» **Passage shown**
───
Spurlock estimates the women's rowing team has lost about 10 practices this season due to lack of transportation or weather, a problem that wasn't present when Withrow was still standing.
"I don't think the university wanted to give us a good space or was looking out for us," Spurlock said. "I think they just kind of shoved us into the closet."
Other teams are not feeling the pinch so strongly. The boxing team, a former Withrow Court neighbor of the rowing team, is now headquartered in the Chestnut Field House.
Boxing coach Eric Buller said Withrow had limited space and infrastructure to hang the heavy punching bags the team uses.
"You literally couldn't use the heavy bag in the back corner [in Withrow] because the beam was coming out of the wall," Buller said.
Now, more punching bags hang from a bar in the multipurpose space the team uses. They also have access to more equipment, including medicine balls, jump ropes, several types of punching bags, sleds and an outdoor track. More availability of equipment leads to a better-conditioned team, boxing team president Rahsaan Guyon said.
"It's just the equipment in general that we have access to now has been the biggest help," Guyon said. "I think we're gonna be in a lot better shape on the competitive aspect [than we were last year]."
───
» **Given entries**
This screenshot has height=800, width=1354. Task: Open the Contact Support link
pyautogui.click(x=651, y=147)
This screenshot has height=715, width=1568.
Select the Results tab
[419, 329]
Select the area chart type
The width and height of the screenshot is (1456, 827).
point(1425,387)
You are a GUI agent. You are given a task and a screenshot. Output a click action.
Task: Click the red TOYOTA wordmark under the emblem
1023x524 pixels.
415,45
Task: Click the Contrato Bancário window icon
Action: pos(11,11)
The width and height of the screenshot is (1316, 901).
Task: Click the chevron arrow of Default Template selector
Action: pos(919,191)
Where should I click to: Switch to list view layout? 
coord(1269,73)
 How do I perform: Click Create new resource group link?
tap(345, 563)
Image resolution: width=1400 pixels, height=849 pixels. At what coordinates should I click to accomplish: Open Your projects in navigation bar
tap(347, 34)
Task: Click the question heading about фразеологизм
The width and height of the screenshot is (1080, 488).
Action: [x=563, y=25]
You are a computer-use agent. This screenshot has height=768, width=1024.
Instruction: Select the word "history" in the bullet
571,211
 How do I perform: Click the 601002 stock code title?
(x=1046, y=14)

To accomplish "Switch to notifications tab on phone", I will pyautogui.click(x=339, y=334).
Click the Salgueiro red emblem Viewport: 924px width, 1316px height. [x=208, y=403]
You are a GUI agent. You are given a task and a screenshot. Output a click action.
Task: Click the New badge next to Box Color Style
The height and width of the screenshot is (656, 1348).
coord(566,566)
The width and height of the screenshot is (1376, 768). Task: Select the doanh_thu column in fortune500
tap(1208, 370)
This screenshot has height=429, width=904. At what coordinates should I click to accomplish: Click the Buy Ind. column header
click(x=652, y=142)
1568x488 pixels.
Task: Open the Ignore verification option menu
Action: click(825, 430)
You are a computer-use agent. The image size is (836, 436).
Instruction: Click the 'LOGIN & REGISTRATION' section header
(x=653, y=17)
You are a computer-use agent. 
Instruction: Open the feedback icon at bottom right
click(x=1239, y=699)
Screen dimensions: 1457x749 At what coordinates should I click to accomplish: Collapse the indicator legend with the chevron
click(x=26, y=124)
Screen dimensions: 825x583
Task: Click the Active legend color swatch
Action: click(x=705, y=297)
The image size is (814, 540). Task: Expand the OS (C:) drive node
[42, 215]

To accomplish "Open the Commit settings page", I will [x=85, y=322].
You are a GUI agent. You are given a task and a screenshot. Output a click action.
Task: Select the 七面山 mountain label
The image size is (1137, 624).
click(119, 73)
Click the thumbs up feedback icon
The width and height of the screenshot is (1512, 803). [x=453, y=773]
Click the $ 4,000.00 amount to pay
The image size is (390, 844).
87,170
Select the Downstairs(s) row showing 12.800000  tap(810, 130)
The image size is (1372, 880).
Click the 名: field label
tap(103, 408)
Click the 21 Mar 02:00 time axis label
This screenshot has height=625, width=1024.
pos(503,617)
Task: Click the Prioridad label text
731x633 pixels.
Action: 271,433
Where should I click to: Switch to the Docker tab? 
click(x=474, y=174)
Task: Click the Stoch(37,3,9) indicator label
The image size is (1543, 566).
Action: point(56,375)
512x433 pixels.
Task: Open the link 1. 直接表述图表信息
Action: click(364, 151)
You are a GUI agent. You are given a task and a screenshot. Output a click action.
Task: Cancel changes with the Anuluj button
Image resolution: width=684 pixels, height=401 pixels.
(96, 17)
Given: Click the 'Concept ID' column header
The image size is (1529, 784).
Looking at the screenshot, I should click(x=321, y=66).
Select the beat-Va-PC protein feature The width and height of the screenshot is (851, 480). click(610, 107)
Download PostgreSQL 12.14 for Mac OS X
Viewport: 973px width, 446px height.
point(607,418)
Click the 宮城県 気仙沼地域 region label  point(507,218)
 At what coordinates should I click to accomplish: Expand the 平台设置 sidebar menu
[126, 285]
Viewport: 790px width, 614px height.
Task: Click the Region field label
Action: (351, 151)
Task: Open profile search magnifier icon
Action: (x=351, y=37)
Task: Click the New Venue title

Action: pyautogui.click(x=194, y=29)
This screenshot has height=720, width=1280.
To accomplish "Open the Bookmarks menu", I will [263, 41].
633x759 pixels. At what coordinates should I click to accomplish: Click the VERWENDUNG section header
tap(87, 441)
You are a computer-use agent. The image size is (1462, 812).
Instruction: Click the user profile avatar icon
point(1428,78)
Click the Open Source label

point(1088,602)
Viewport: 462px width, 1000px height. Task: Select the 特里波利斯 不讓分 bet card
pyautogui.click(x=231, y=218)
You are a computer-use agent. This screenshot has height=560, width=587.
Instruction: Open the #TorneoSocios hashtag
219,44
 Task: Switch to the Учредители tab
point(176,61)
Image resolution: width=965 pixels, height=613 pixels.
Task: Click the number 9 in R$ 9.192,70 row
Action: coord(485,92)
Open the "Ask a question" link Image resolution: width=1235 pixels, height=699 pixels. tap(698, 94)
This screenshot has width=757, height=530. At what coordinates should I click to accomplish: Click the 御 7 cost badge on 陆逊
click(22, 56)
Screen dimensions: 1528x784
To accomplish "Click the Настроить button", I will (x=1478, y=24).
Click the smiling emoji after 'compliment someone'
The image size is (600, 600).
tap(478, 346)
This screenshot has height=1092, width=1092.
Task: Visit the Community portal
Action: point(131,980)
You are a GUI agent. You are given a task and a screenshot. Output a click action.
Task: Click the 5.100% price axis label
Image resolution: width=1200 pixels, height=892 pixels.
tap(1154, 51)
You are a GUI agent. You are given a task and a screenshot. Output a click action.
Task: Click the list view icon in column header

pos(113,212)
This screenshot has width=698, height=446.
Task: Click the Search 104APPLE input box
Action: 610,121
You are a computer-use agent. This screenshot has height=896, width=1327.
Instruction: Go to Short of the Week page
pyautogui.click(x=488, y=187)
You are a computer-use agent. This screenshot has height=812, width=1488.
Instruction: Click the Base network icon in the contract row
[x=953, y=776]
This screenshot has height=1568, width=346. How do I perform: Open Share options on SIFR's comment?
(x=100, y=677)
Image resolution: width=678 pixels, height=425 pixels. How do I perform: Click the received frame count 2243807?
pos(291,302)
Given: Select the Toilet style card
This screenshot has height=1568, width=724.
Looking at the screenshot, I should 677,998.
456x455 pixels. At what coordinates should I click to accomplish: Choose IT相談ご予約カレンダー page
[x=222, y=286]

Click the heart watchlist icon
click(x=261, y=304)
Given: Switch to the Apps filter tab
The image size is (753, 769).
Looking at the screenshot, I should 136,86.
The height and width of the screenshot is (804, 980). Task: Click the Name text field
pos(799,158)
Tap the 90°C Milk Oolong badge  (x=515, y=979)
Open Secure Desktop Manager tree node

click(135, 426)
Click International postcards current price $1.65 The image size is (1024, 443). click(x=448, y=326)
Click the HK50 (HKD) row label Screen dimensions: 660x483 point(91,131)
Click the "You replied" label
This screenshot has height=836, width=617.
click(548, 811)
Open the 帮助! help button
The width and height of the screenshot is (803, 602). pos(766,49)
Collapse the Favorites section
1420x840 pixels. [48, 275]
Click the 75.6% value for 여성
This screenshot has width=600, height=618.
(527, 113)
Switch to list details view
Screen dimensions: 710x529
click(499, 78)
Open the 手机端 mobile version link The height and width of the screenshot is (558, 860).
───
» **Using the information**
A. Say whether each statement agrees with the Withrow Court passage, answering yes or no and quoting the words of the passage that decide it: (i) The women's rowing team has lost about 10 practices this season. (ii) The boxing team is now based in Withrow Court. (iii) Rahsaan Guyon coaches the boxing team.
B. Carry the Withrow Court passage further, beginning right after its final sentence.
The items come from a different source than the Withrow Court passage.

» **Per-task answers**
A.
(i) Yes: "Spurlock estimates the women's rowing team has lost about 10 practices this season"
(ii) No: "is now headquartered in the Chestnut Field House"
(iii) No: "boxing team president Rahsaan Guyon"

B.
But Guyon and his teammates have still had to make adjustments.
At the end of practice at 6 p.m., the boxing team must store all its equipment to make room for the martial arts team to practice. The loss of Withrow means the loss of a space all their own, and of a place that members could stay for as long as they wanted after practice. The boxing team also has had to cut down on the number of practices they hold, from two to one each day.
And sometimes, members of the team still get nostalgic for Withrow Court.
"It had a lot of character," Guyon said of Withrow. "It had the blood on the mats that dried up, we had all the old pictures and the old certificates from the 80s and the 90s and whatnot hung up. It takes a little bit out of the new room we have because we can't make it into a boxing room."